(Stored items)

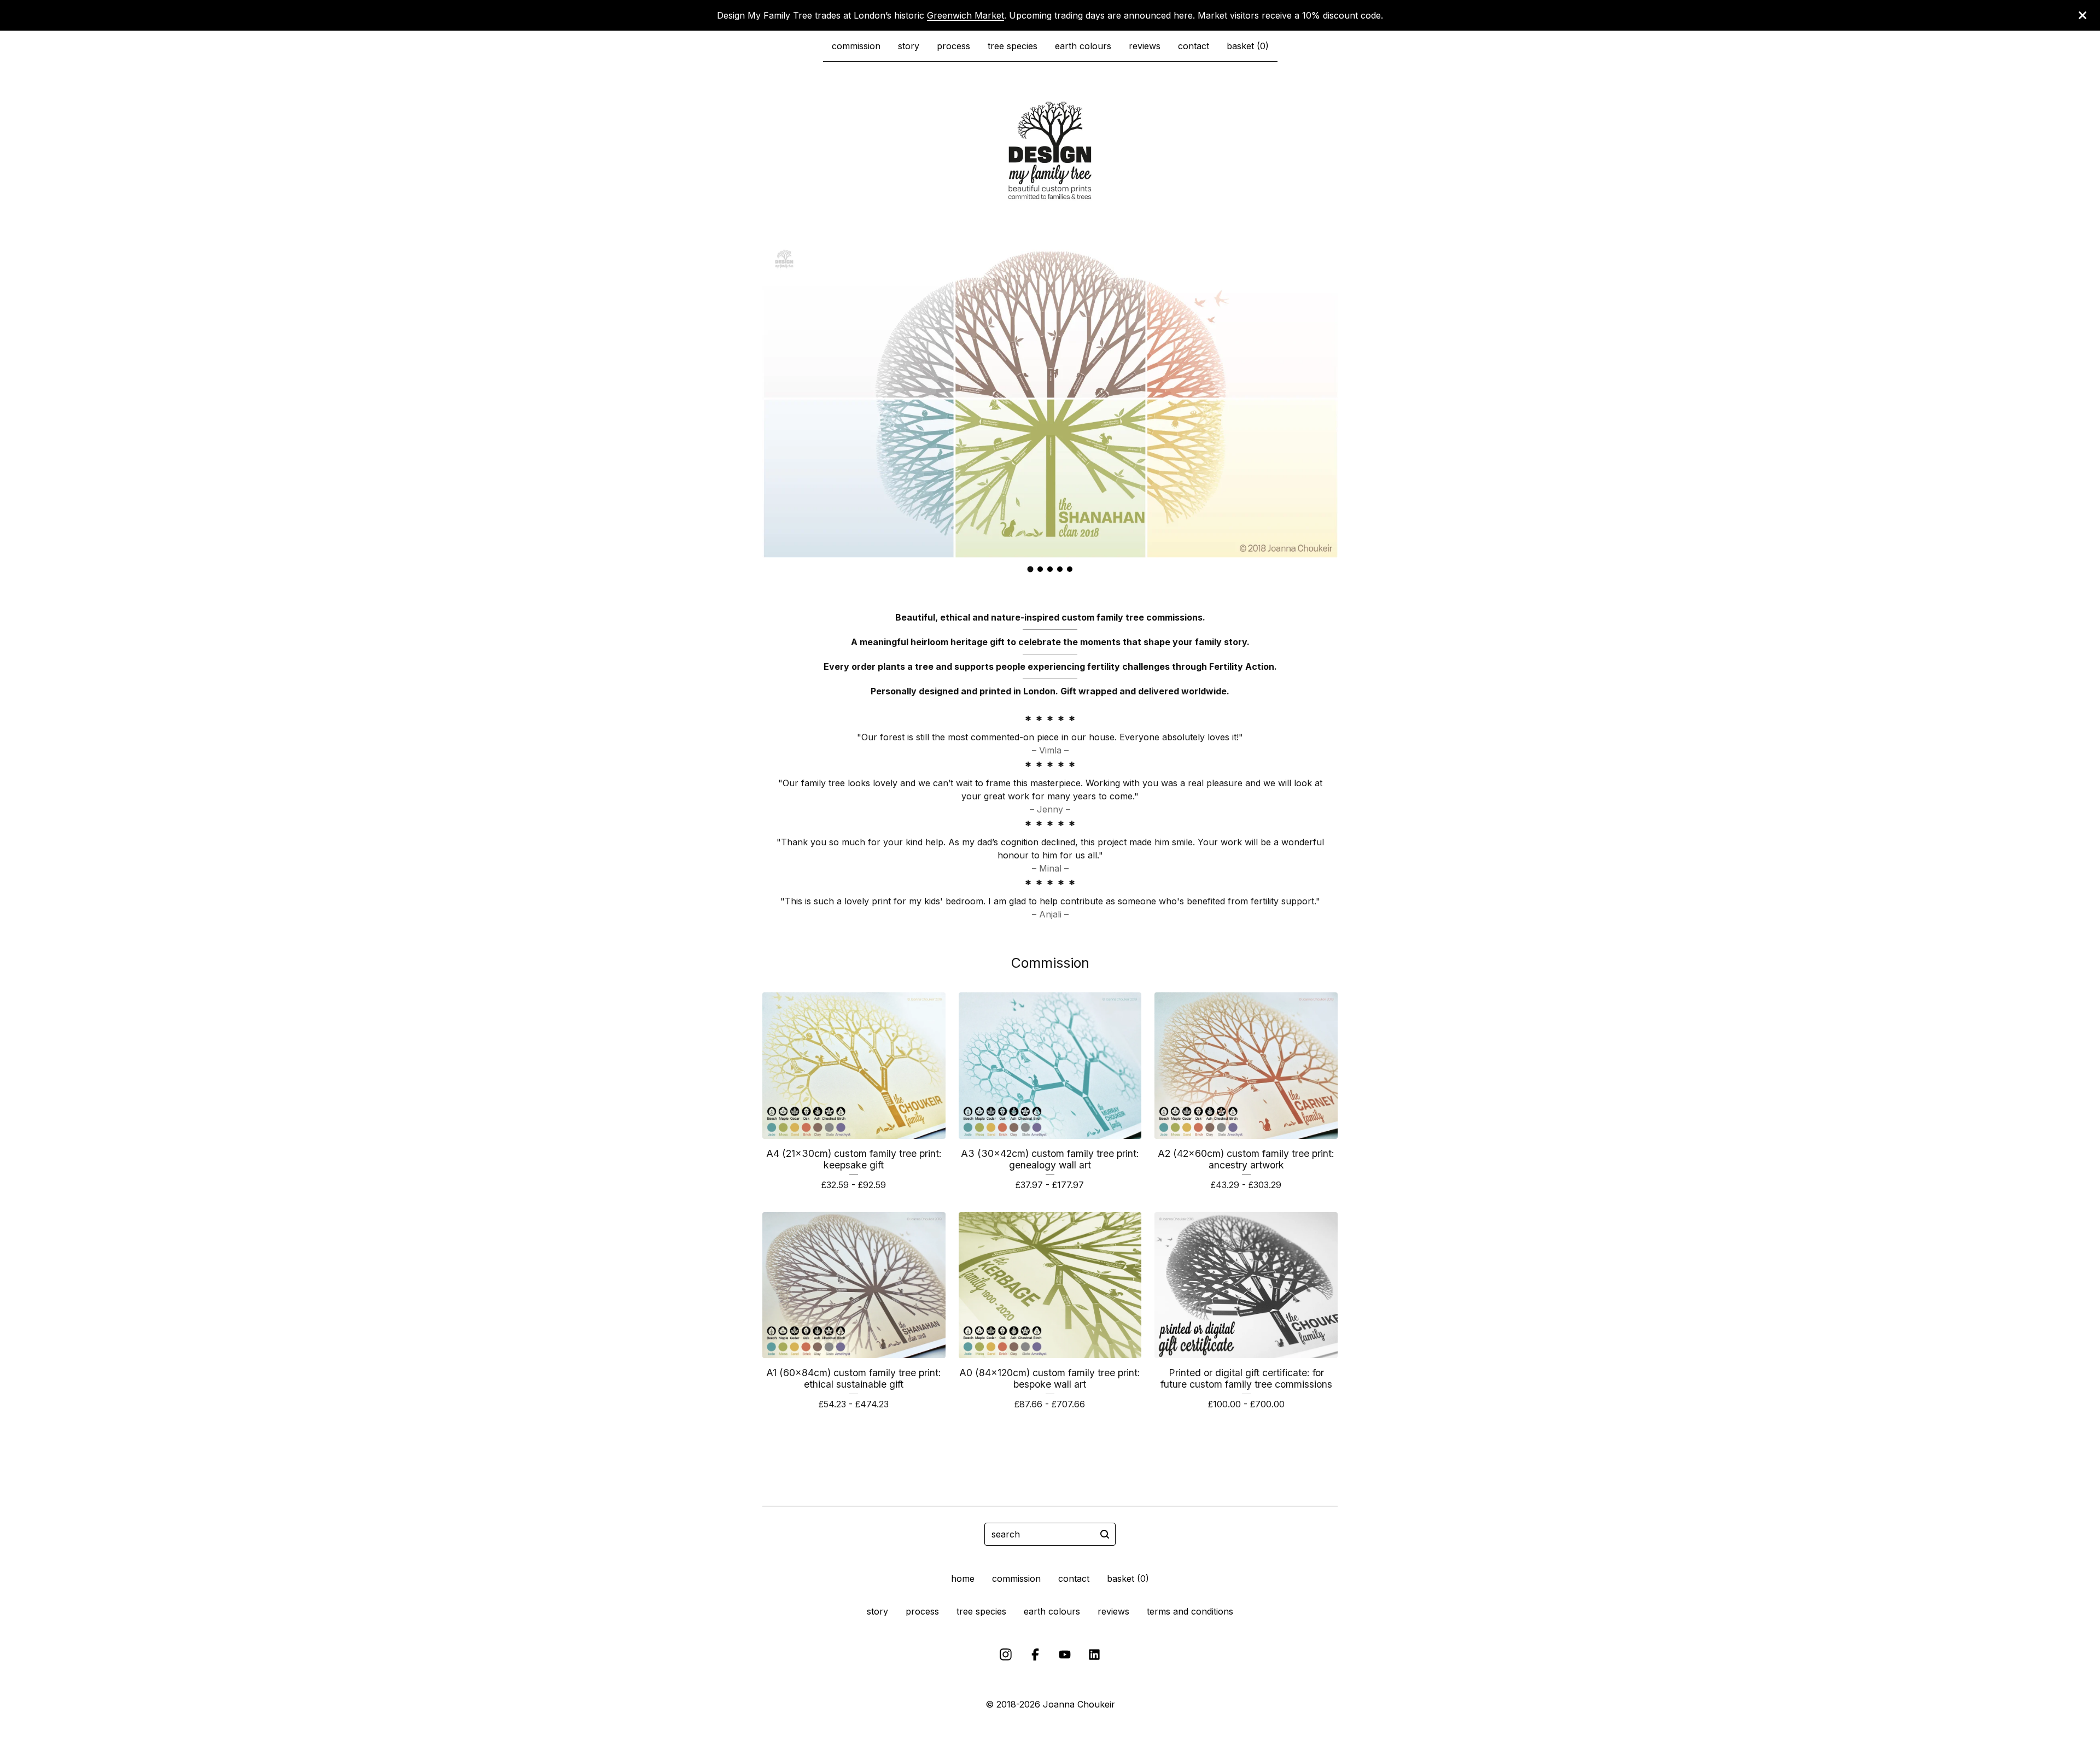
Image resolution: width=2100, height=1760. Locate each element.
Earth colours (1083, 45)
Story (908, 45)
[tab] (1031, 569)
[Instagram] (1005, 1654)
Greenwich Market (965, 15)
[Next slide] (1322, 390)
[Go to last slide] (777, 390)
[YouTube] (1065, 1654)
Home (963, 1578)
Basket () (1248, 45)
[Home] (1050, 150)
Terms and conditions (1190, 1611)
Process (953, 45)
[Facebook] (1035, 1654)
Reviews (1144, 45)
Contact (1193, 45)
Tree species (1012, 45)
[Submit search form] (1104, 1534)
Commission (856, 45)
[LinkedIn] (1094, 1654)
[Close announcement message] (2082, 15)
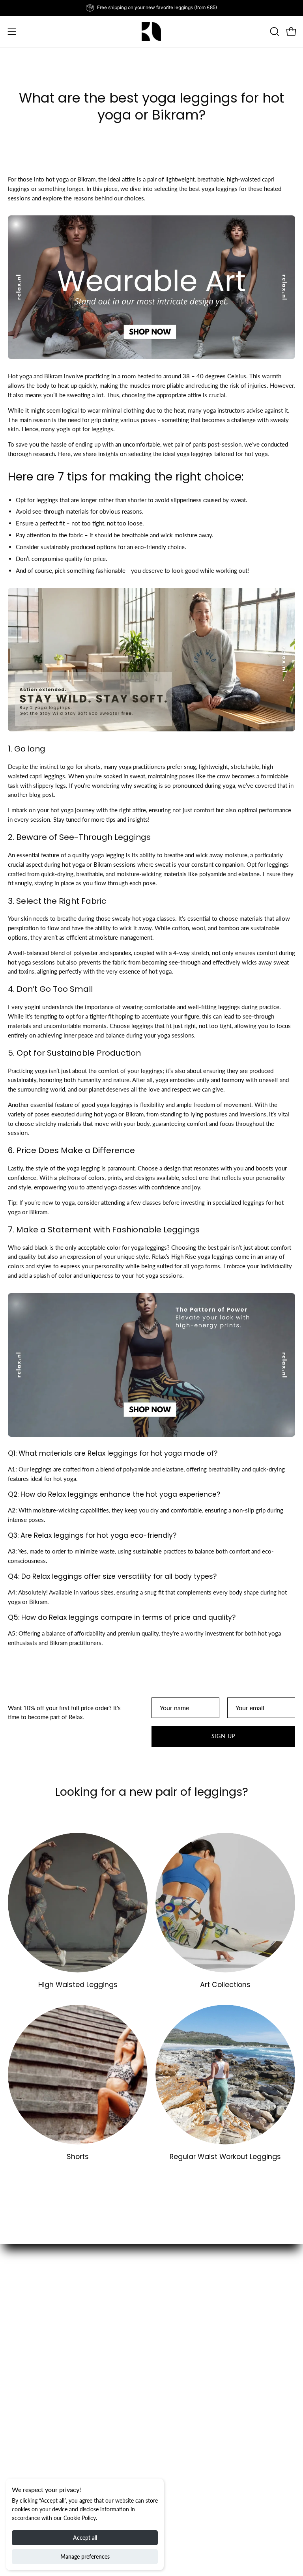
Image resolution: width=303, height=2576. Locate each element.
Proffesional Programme (190, 2438)
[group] (151, 8)
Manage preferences (85, 2556)
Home (167, 2313)
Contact (18, 2463)
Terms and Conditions (36, 2450)
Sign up (223, 1736)
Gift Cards (172, 2350)
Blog (165, 2338)
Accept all (85, 2537)
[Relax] (151, 31)
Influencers (22, 2475)
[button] (273, 31)
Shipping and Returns (35, 2438)
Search (16, 2426)
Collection (172, 2325)
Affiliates (170, 2426)
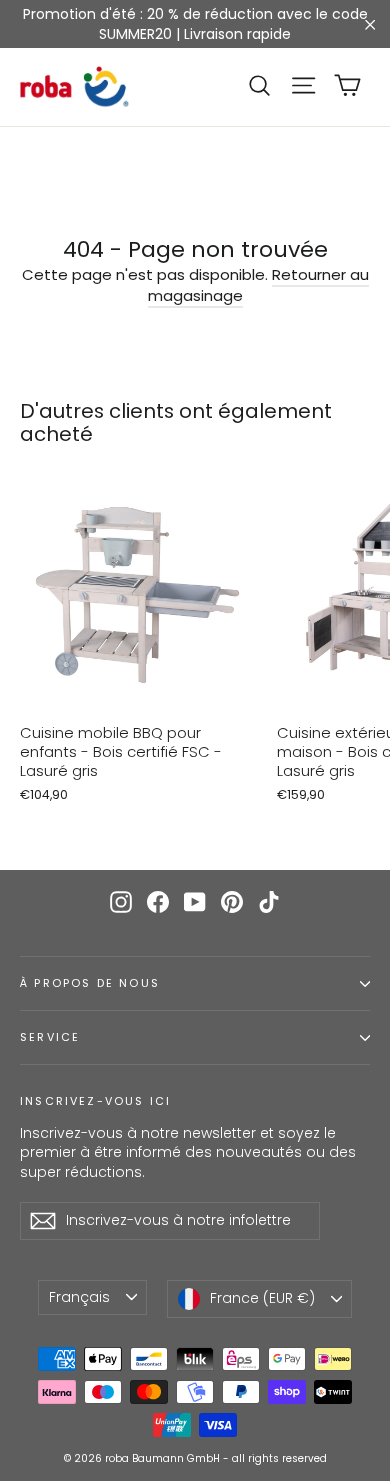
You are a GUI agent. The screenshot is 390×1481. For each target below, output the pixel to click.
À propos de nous (90, 983)
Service (50, 1037)
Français (79, 1297)
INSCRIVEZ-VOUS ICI (95, 1101)
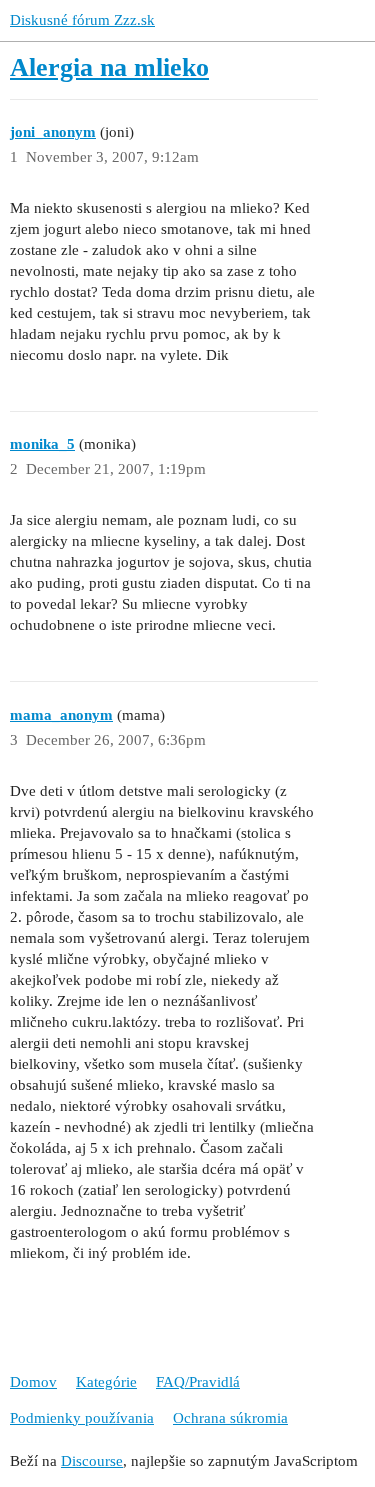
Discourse (92, 1461)
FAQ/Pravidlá (198, 1382)
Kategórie (106, 1382)
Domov (33, 1382)
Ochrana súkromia (230, 1418)
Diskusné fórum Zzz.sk (82, 20)
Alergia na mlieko (109, 67)
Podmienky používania (82, 1418)
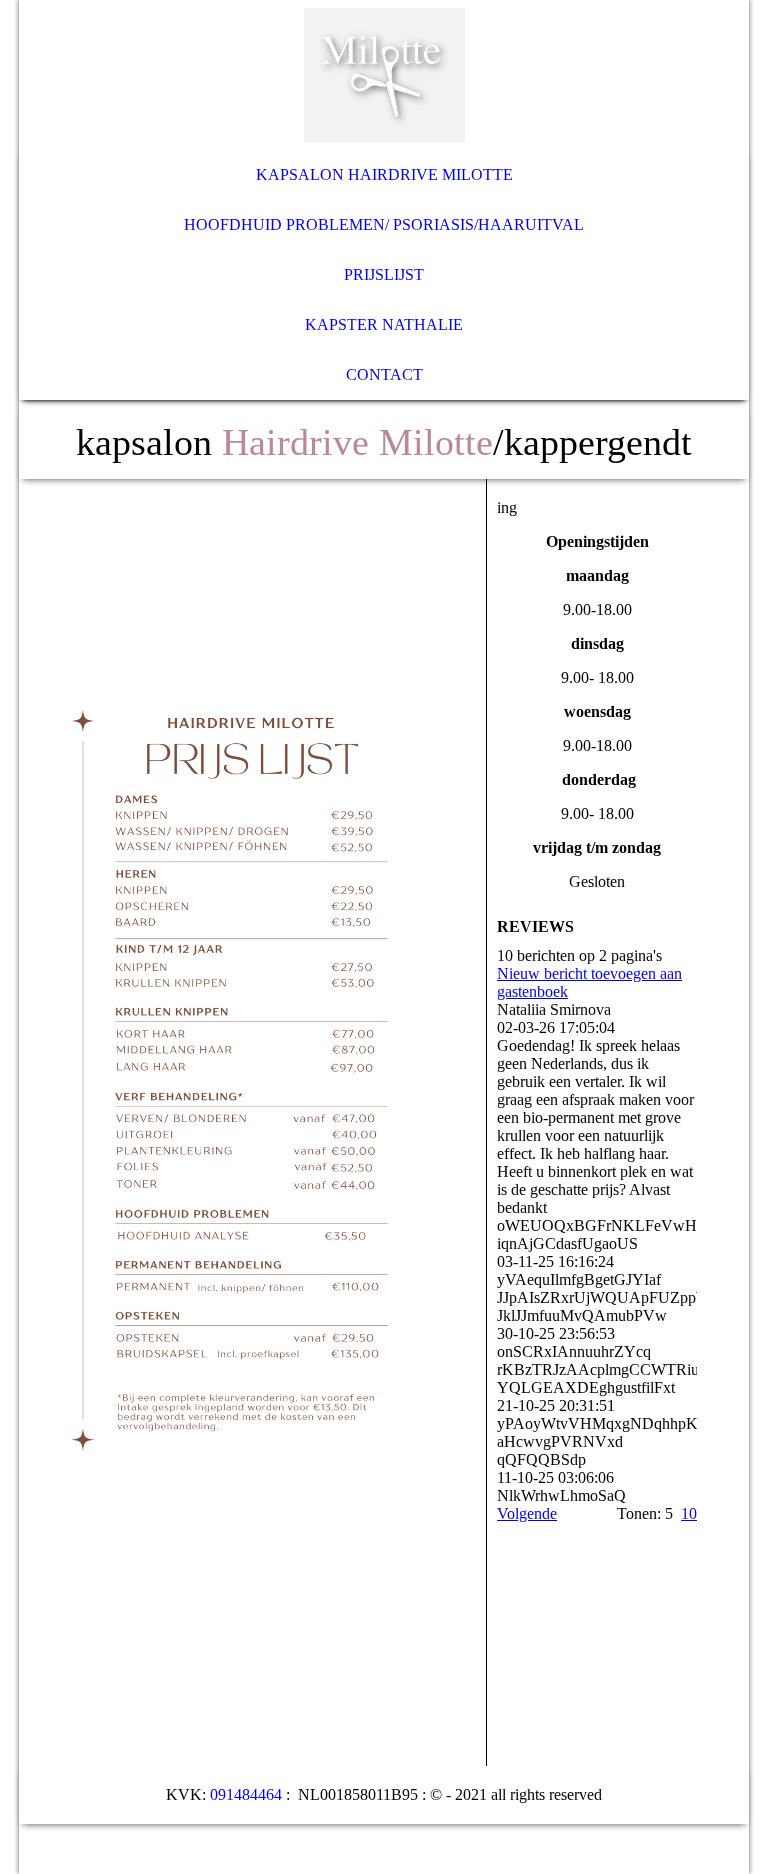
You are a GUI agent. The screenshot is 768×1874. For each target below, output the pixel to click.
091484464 (246, 1794)
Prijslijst (384, 274)
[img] (384, 75)
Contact (384, 374)
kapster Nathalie (384, 324)
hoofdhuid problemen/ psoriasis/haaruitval (384, 224)
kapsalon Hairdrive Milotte (384, 174)
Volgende (527, 1513)
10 (689, 1513)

Assignment: Copy out every line above where "Locate" is present.

Written answer:
Image resolution: width=2100, height=1760. Locate each element.
Image resolution: width=303, height=2576. Locate each element.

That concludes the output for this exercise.